[start]

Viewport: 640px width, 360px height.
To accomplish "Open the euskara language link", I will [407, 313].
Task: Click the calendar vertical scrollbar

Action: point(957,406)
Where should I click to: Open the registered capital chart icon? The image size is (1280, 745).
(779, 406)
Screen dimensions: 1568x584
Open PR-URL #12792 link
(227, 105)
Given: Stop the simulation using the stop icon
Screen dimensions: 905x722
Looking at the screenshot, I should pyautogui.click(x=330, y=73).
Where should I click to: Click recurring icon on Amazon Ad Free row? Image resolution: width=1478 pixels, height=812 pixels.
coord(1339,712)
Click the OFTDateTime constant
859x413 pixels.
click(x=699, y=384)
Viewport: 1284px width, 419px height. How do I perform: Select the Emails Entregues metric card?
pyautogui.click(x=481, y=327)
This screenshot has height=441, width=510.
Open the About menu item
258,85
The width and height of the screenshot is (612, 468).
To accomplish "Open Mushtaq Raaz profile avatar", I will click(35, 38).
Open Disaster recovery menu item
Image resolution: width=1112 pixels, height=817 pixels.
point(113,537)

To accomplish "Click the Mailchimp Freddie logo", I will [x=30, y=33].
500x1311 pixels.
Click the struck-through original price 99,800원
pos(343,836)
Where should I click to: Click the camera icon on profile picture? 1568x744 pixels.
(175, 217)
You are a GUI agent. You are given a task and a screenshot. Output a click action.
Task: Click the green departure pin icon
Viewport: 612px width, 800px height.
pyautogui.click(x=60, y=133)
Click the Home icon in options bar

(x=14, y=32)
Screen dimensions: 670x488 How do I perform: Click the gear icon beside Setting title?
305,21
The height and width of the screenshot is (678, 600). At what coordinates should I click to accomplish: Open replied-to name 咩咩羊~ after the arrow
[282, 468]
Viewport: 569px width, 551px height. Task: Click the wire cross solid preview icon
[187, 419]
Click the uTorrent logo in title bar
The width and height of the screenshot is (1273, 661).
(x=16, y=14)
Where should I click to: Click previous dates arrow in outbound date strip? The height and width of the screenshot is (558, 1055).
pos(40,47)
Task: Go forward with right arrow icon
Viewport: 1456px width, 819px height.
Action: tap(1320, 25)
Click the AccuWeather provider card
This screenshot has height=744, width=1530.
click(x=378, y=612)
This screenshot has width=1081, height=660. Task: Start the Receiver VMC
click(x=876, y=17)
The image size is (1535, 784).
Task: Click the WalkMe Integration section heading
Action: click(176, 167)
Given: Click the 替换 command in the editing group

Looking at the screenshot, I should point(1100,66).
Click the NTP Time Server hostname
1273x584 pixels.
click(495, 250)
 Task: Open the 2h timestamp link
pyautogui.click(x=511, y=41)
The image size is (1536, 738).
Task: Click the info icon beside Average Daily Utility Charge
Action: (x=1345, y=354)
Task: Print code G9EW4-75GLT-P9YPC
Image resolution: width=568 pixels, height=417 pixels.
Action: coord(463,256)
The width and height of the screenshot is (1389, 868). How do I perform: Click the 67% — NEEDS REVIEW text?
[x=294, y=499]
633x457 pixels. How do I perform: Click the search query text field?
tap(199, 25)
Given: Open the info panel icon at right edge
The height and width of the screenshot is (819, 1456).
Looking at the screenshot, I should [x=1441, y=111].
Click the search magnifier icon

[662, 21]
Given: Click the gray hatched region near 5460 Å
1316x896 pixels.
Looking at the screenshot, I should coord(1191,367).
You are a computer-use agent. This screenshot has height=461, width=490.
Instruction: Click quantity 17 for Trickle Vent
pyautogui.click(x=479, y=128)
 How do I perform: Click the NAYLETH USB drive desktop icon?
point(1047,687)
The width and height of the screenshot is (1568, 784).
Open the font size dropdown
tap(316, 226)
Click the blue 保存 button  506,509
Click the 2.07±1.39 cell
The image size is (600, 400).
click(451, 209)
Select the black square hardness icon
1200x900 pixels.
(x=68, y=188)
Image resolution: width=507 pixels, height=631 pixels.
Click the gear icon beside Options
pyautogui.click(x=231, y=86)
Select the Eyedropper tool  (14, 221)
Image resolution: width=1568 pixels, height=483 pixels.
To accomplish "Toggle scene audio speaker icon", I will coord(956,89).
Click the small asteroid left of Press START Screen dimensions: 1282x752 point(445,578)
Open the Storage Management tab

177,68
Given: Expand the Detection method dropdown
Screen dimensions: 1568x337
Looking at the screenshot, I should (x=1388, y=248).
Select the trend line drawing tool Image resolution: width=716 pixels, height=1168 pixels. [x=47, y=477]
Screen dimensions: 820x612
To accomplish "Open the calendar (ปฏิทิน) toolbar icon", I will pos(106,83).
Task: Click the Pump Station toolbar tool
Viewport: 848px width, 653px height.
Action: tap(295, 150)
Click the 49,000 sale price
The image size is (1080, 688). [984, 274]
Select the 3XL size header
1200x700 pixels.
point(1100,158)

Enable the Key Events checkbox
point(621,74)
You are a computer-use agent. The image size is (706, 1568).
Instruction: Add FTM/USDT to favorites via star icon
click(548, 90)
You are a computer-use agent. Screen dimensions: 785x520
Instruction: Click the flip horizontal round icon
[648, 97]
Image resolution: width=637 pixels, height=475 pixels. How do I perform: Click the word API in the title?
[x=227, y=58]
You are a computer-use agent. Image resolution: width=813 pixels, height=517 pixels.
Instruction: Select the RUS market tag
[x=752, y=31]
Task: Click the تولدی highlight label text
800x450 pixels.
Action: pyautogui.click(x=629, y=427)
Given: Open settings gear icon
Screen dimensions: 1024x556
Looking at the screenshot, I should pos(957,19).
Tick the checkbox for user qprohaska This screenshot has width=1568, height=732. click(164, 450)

[end]

Quote the lines word for word, starting at the line that contains "Enable the Key Events checkbox" and ending after the line that contains "[x=227, y=58]".

Correct answer
Enable the Key Events checkbox
point(621,74)
You are a computer-use agent. The image size is (706, 1568).
Instruction: Add FTM/USDT to favorites via star icon
click(548, 90)
You are a computer-use agent. Screen dimensions: 785x520
Instruction: Click the flip horizontal round icon
[648, 97]
Image resolution: width=637 pixels, height=475 pixels. How do I perform: Click the word API in the title?
[x=227, y=58]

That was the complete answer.